1. Project Overview

1.1  Introduction

The Merriam-Webster collegiate Dictionary describes plagiarism as follows:

Plagiarize:

Transitive senses: to steal and pass off (the ideas or words of another) as one's own: use (another’s production) without crediting the source.

Intransitive senses: to commit literary theft: present as new and original an idea or product derived from an existing source

Plagiarism remains one of greatest temptations facing students and the only barrier to its frequent use is the fear of detection. With the spread of the Internet, the ability to share bodies of work has increased many folds and the risk of detection has diminished almost proportionally. A search of the Internet reveals many stores for plagiarizable papers. There are many sites that sell papers and several other smaller ones that provide smaller collections available for free. As a direct consequence of the alarming increase in plagiarism, writers and scholars are getting discouraged from directly sharing their works over the Internet.

Several tools are available to combat plagiarism.

·  Turn-it-in.com: A very well respected tool and used widely by many institutions. The University of Dayton has a site license for this plagiarism tool.

·  Essay Verification Engine (EVE): Available at www.canexus.com, it accepts popular formats such as Word and plain text and returns a report with the URL suspected of plagiarism and other statistical data. However it has a subscription fee.

·  Moss: A tool developed at university of Berkeley to detect similarities in software programs.

Our aim at Kansas State University was to develop our own version of a plagiarism detection tool. The tool was to use the Google search engine for the web search for related documents and should have an intuitive Graphical User Interface that was simple yet attractive.
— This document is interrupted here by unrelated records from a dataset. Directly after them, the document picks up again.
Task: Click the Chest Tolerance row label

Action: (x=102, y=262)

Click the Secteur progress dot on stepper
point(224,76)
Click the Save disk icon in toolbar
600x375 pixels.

It should be able to reduce complex remote file system operations to simple drag and drop operations on the GUI and should be able to analyze source documents by just the click of a mouse button.

1.2 Architecture

Figure1-1 shows the basic architecture for the entire application.

Fig 1-1 Architecture.

The web server acts as an interface between the client and the database/file system. Most of the middle tier comprises of SOAP services running on the web server. The client end will be running an application delivered via Java Web Start.

The client end application authenticates user login, fetches file system data from the server in the form of XML data and displays it as a tree structure at the client end. The application also recurses through the client end file system to produce another tree structure representing a hierarchical view of the client file system. The user can then move files from his local directory to his web directory at the server end, feeds files into the IDM search engine and start the search operation using simple drag and drop operations and mouse button clicks.

2  The Existing Scenario

2.1  Current IDM Interface

In the fall of 2001, Sorel Robeldo of Kansas State University, under the guidance of Dr. Daniel Andersen developed a web-based tool capable of searching the Internet for any document(s) that could have been totally or partially copied by a student.
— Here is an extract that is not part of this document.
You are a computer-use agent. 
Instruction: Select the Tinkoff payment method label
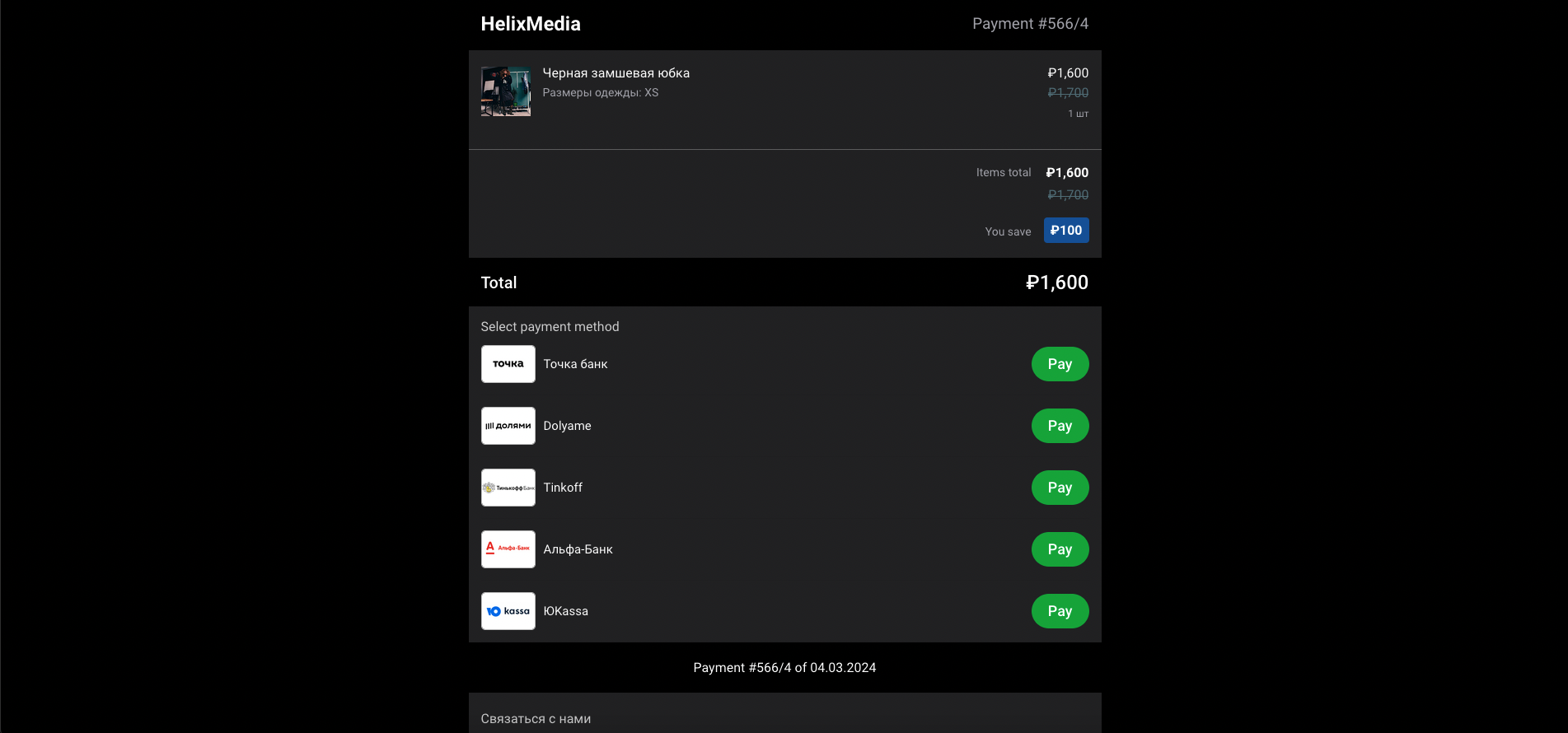(563, 488)
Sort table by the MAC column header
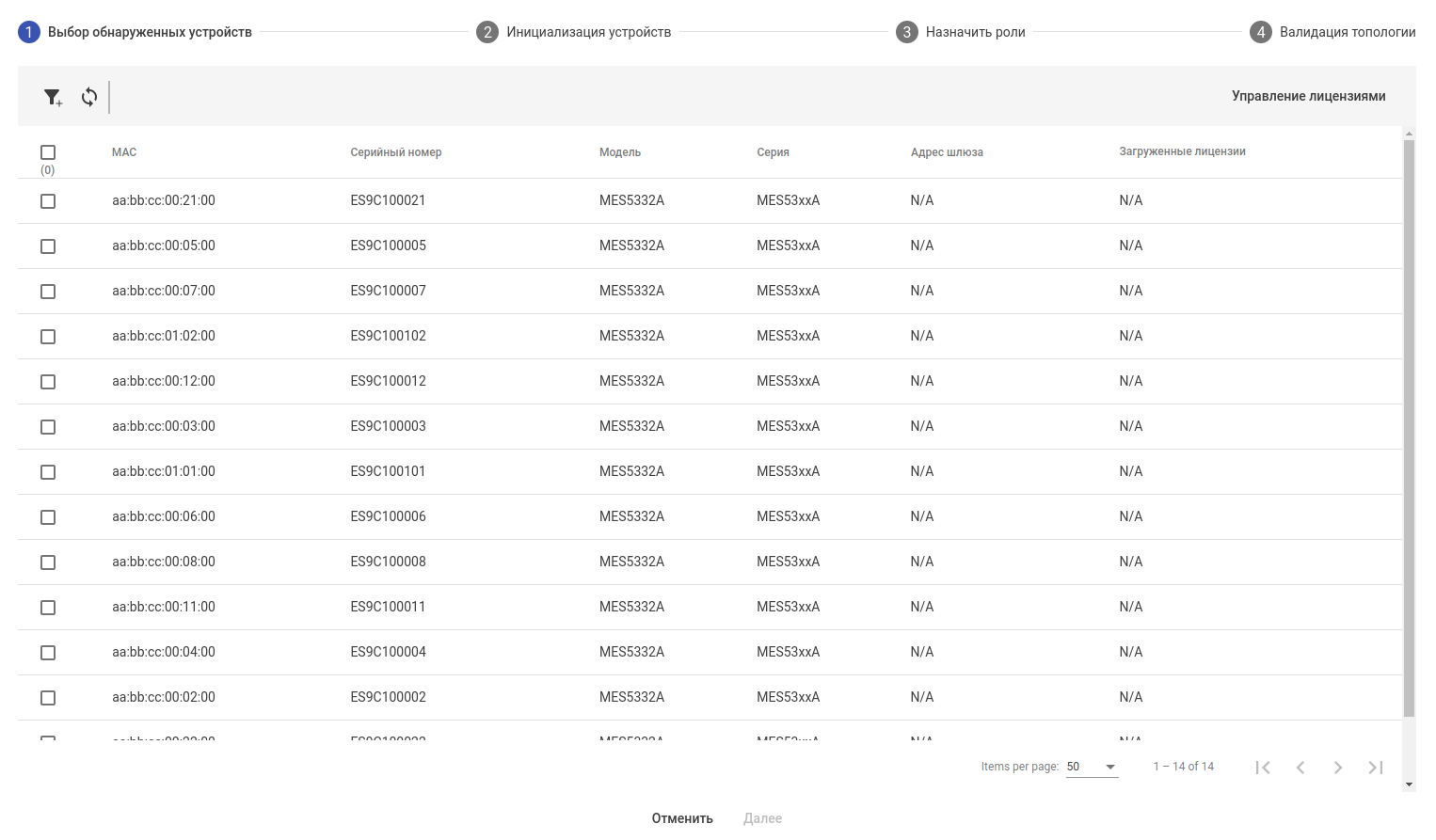 [124, 152]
Figure 2-1 Screen shot of the old systems index page

Figure 2-2 Screen shot of the old systems search start page

Figure 2-2 shows a sample Screen shot of the old IDM tool. The start page is a simple HTML page with text boxes, where the user can select files from his file system to upload. When the upload button is pressed, the files are uploaded to the server using JSPSmartUpload and the next screen is presented to the user indicating what files have been uploaded and a search button. Hitting the search button starts the search operation and the results generated are presented to the user.

While the IDM tool is easy to use, it has some inherent drawbacks. There is no provision for user customization with respect to a persistent file store so that a user can upload and store documents to his web directory before adding them to the search engine. The need was also felt to limit users to this tool and therefore the ability to create user accounts and logins. Moreover, the current interface was thought to be too simplistic and a newer graphical user interface was proposed whereby the user can view his local system and his web directory in a windows- like hierarchical view. Instead of using a simple upload mechanism as shown in 2-1, it was proposed to have a drag and drop interface for the user to upload files for searching.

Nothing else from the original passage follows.